◆ PROMPT: Convert the material into a numbered list, leaving out blank lines, starting at the line that contains "The height and width of the screenshot is (1202, 541)." and ending at the last line of the material.

◆ DATA SUPPLIED:
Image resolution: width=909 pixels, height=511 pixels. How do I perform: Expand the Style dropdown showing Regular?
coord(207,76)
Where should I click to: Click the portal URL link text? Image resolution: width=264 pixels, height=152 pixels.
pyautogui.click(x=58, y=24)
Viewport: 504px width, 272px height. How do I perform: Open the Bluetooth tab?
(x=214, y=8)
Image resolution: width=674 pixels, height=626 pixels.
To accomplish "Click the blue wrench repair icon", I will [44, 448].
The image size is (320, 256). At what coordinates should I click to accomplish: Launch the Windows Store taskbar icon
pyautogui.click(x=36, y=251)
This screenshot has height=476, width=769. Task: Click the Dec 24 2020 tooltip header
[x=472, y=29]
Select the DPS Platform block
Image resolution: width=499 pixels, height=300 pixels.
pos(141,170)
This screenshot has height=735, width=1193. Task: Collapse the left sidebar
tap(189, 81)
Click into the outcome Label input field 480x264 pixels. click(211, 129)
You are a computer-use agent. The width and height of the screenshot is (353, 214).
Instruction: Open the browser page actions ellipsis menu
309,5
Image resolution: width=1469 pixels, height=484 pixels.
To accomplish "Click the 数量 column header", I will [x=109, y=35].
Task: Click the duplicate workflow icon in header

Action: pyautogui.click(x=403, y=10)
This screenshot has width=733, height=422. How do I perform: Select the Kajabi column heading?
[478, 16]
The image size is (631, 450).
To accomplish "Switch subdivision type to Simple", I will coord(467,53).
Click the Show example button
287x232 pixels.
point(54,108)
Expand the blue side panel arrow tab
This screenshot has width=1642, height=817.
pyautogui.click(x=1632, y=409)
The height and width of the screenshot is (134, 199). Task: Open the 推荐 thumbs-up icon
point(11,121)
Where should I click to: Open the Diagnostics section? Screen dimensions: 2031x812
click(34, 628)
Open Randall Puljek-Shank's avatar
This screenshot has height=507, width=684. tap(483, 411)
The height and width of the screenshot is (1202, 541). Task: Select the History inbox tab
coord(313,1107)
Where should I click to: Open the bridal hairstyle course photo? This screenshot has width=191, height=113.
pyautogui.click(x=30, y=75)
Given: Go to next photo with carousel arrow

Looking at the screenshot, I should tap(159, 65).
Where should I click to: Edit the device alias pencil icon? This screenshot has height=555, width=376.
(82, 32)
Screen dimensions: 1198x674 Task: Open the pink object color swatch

◆ FINAL ANSWER:
1. The height and width of the screenshot is (1202, 541). Task: Select the History inbox tab
2. coord(313,1107)
3. Where should I click to: Open the bridal hairstyle course photo? This screenshot has width=191, height=113.
4. pyautogui.click(x=30, y=75)
5. Given: Go to next photo with carousel arrow
6. Looking at the screenshot, I should tap(159, 65).
7. Where should I click to: Edit the device alias pencil icon? This screenshot has height=555, width=376.
8. (82, 32)
9. Screen dimensions: 1198x674 Task: Open the pink object color swatch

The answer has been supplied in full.